Dallas Frazier (born October 27, 1939) is an American country musician and songwriter who had success in the 1950s and 1960s.
Frazier was born in Spiro, Oklahoma, United States, but was raised in Bakersfield, California. As a teenager, he played with Ferlin Husky and on the program Hometown Jamboree; and released his first single, "Space Command", at age 14 in 1954. As he told writer Edd Hurt in a 2008 profile for the music website Perfect Sound Forever, "We were part of The Grapes of Wrath. We were the Okies who went out to California with mattresses tied on the tops of their Model A Fords. My folks were poor. At twelve I moved away from home, with my folks' permission. Ferlin Husky offered me a job, and I started working with him when I was twelve. Then I recorded a side for Capitol Records when I was fourteen, and I did some country. I cut in the big circular building that's still out there on Hollywood and Vine."
|Frazier, T.E.Ford, Jean Shepard, Tommy Collins|
Frazier's 1957 song "Alley Oop", later taken to No. 1 in the US by The Hollywood Argyles, was his first hit. After Hometown Jamboree went off the air, Frazier moved to Nashville, Tennessee, and found work as a songwriter. Among his early successes was "Timber I'm Falling", a hit for Husky in 1964, and "There Goes My Everything", a big hit for Jack Greene in 1966, that earned him a nomination for the Grammy Award for Best Country Song. In 1966, he released his solo debut album Elvira, containing his song "Elvira". His follow-up, Tell It Like It Is (1967), was also a success.

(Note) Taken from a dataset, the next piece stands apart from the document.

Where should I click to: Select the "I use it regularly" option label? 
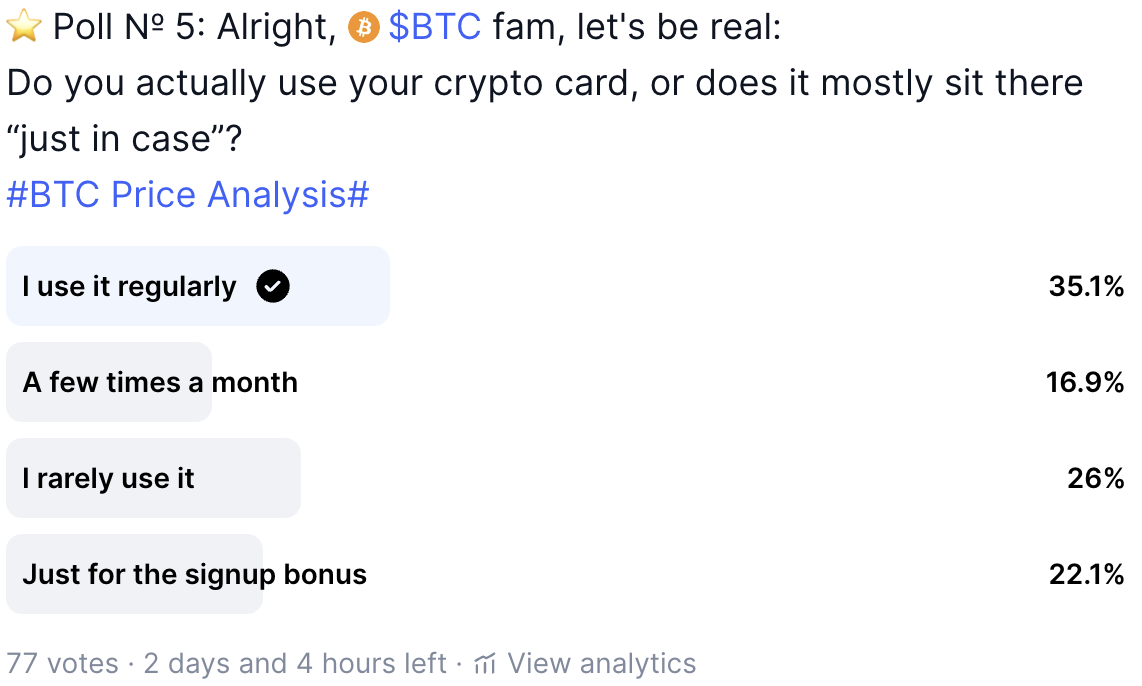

While his singing success was limited, Frazier became an oft-covered songwriter. His tunes were recorded by O.C. Smith, George Jones (who recorded an entire album of Frazier's songs in 1968), Diana Ross, Engelbert Humperdinck, Jerry Lee Lewis, Jack Greene, Connie Smith (who also recorded an entire album of Frazier's songs in 1972), Willie Nelson, Brenda Lee, Carola, Charley Pride, Merle Haggard, Gene Watson, Elvis Presley, Moe Bandy, Roy Head, Charlie Louvin, Rodney Crowell, Dan McCafferty, Poco, and Ronnie Hawkins.
In 1970, Frazier earned his second Grammy nomination for Best Country Song, which is awarded to the songwriter rather than the performer, for "All I Have to Offer You (Is Me), which became a No. 1 hit for Charley Pride. Frazier was inducted into the Nashville Songwriters Hall of Fame in 1976.
Many of the songs became hits into the 1980s; examples include the Oak Ridge Boys cover of "Elvira" and Emmylou Harris's version of "Beneath Still Waters". The cover of "Elvira" by the Oak Ridge Boys was a crossover hit, peaking at No. 1 on Billboard's Hot Country Singles and Tracks chart and No. 5 on the all genre Billboard Hot 100; and earned Frazier his third Grammy nomination for Best Country song. Anne Murray with Glen Campbell, George Strait, Randy Travis, and Patty Loveless have all also recorded Frazier tunes. Frazier himself charted eight times on the U.S. country chart.
In 1988, however, Frazier retired from songwriting, leaving Nashville to pursue a career in the ministry. From 1999 to 2006, he was Pastor at Grace Community Fellowship in White House, Tennessee. After retiring as pastor in 2006, Frazier returned to his recording career. In 2011, he released the album Writing & Singing Again. He and his wife Sharon live on a farm near Nashville, Tennessee.